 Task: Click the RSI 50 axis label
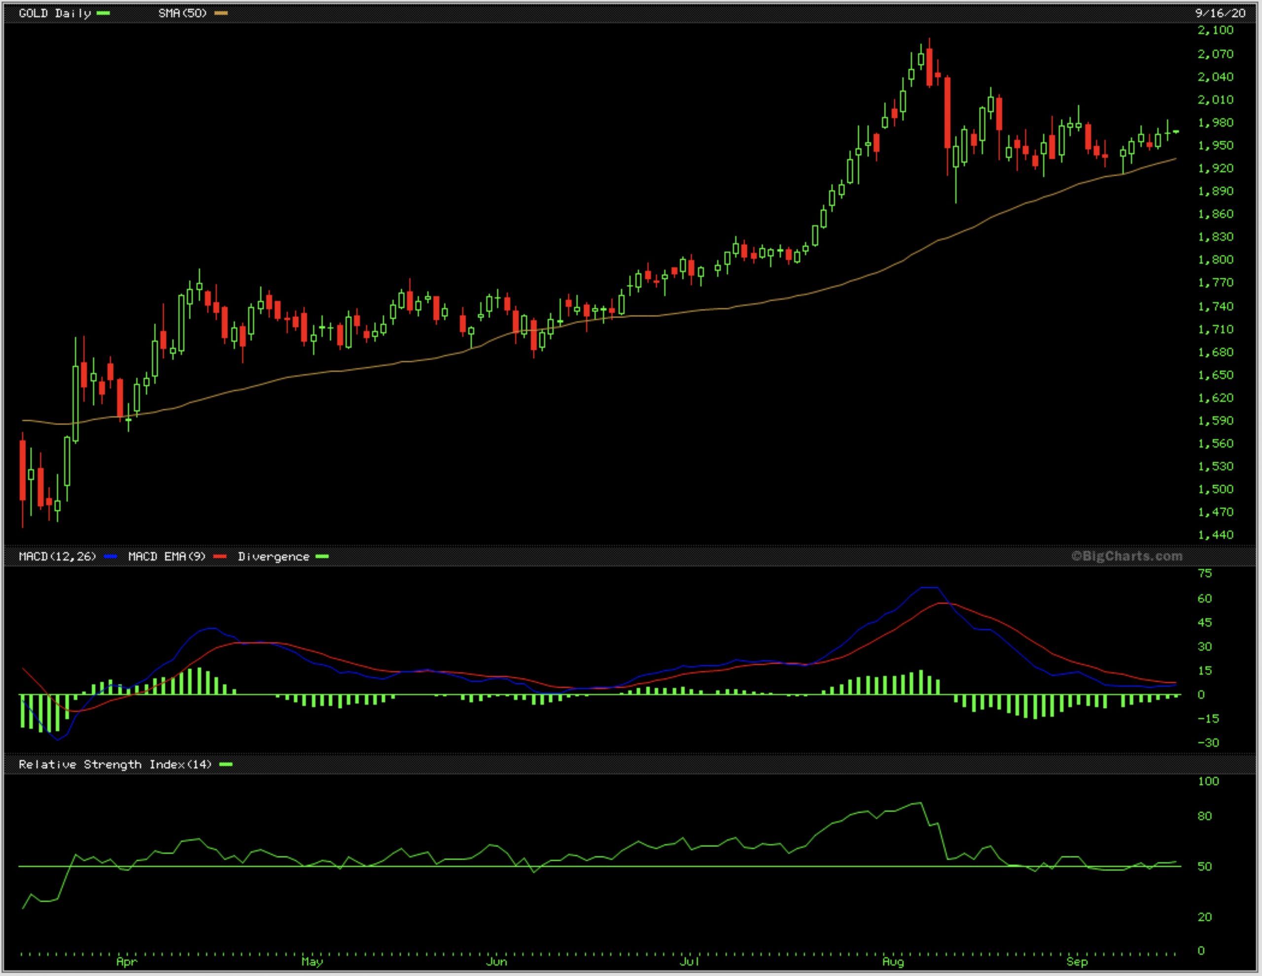tap(1204, 866)
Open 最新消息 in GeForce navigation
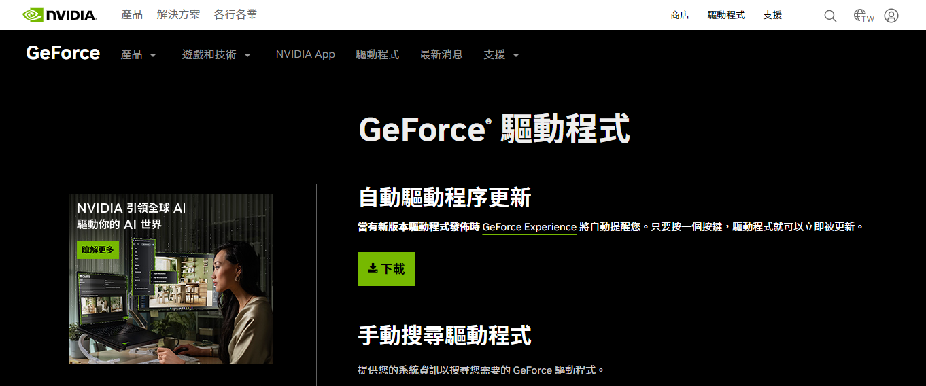The width and height of the screenshot is (926, 386). click(441, 54)
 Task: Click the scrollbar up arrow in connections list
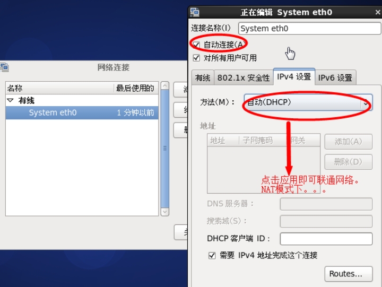165,86
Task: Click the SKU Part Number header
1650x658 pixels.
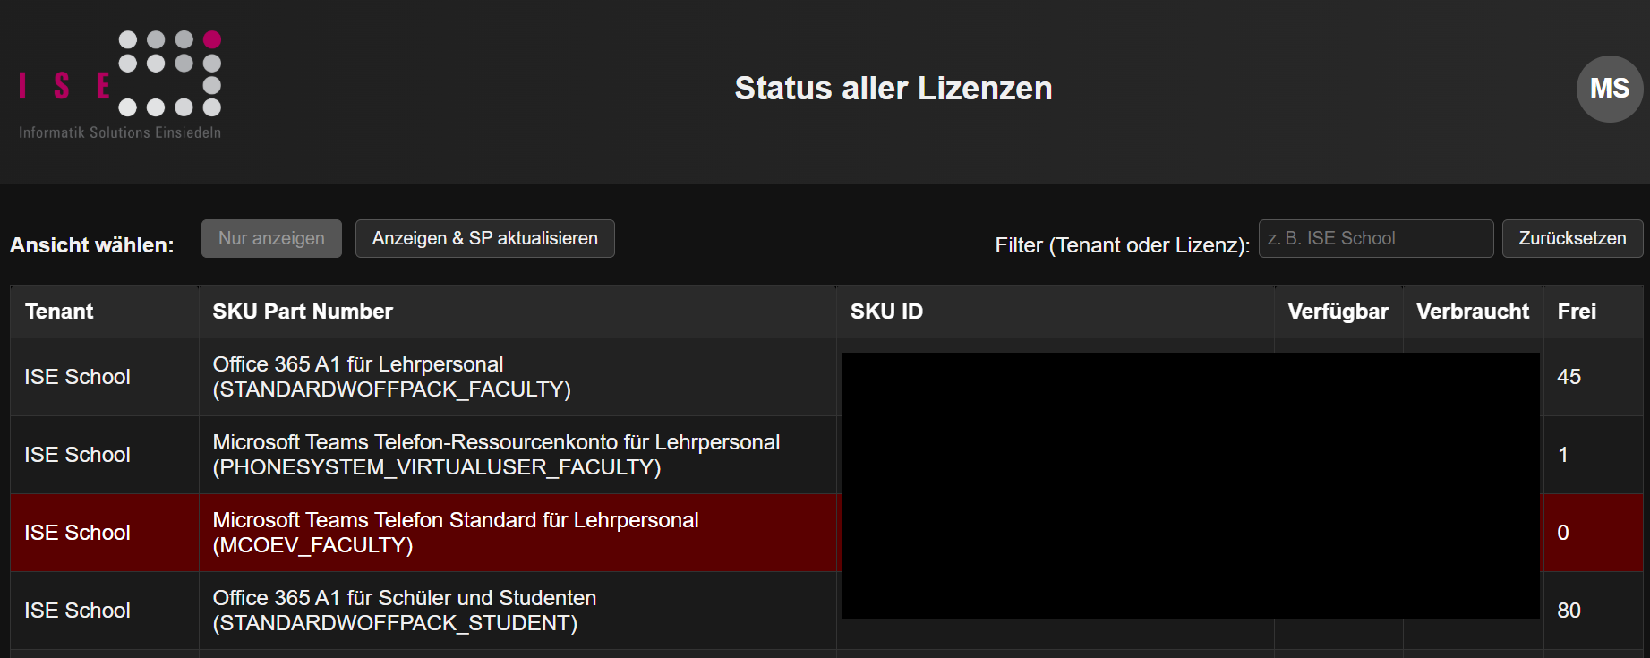Action: (302, 312)
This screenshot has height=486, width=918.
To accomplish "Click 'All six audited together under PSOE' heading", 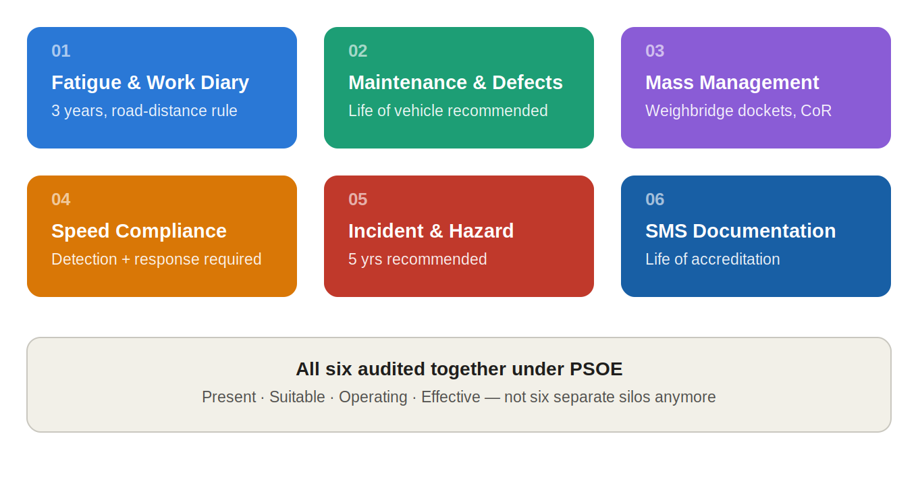I will click(x=459, y=369).
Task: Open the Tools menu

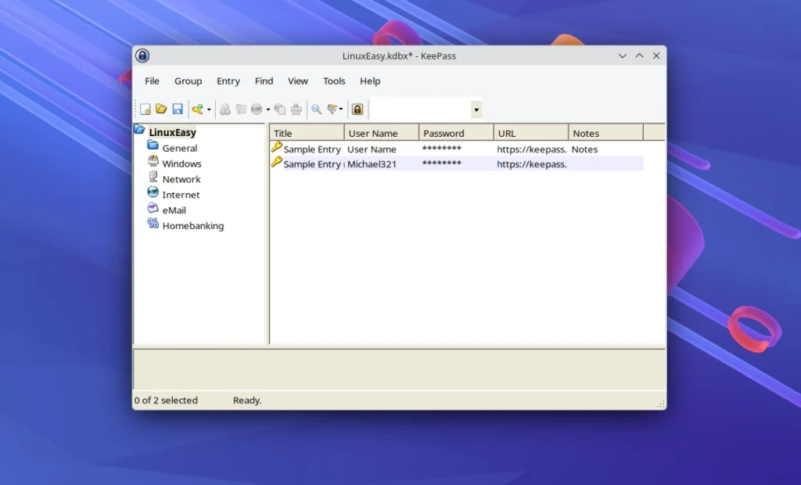Action: (334, 81)
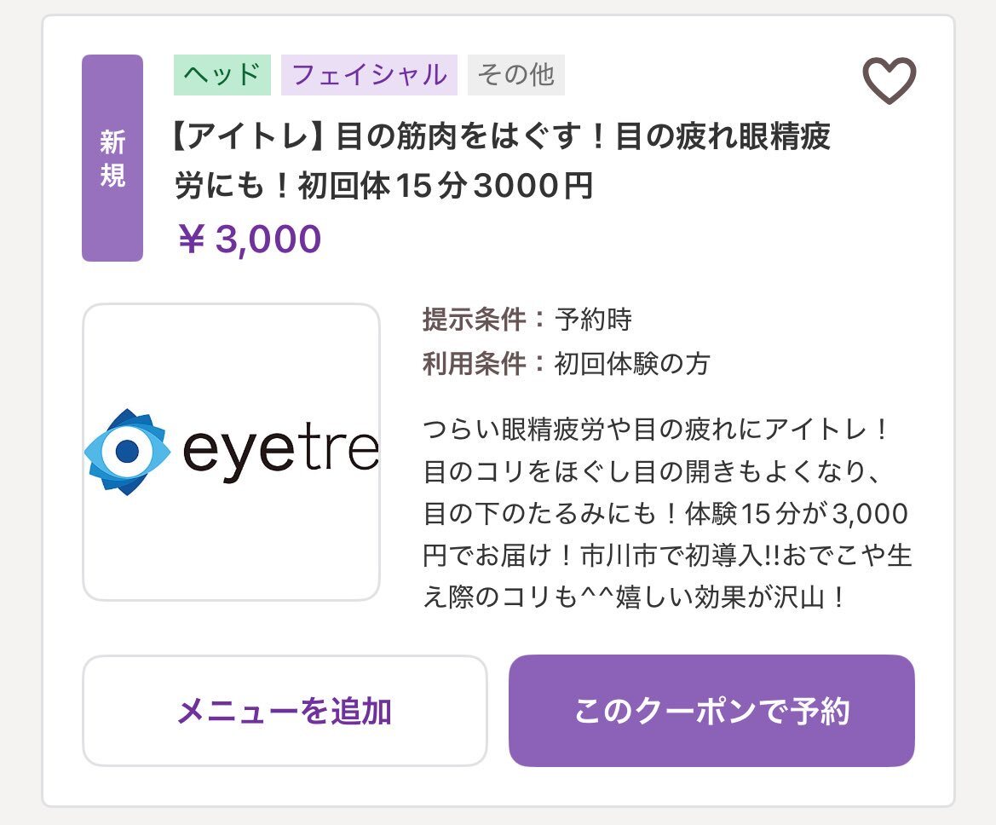Favorite this coupon with the heart icon
This screenshot has height=825, width=996.
[x=889, y=81]
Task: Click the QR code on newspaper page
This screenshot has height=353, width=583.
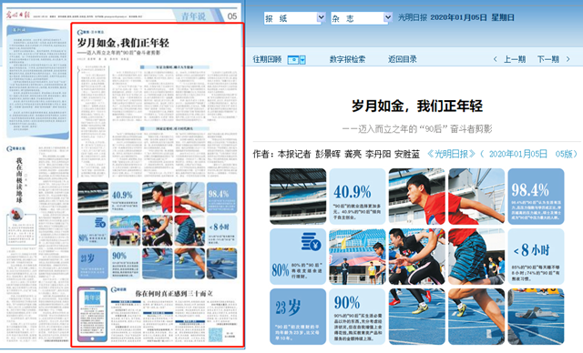Action: [x=215, y=335]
────────────────
Starting at the beginning of the material and ending at the line containing "Action: (302, 312)", reproduce those lines with "scrollbar" swapped for "scroll bar" and nothing else altered. Leave the pictures out.

 Task: Click the RSI 50 axis label
tap(1204, 866)
Open 最新消息 in GeForce navigation
The width and height of the screenshot is (926, 386). click(441, 54)
 Task: Click the scroll bar up arrow in connections list
165,86
Task: Click the SKU Part Number header
1650x658 pixels.
Action: (302, 312)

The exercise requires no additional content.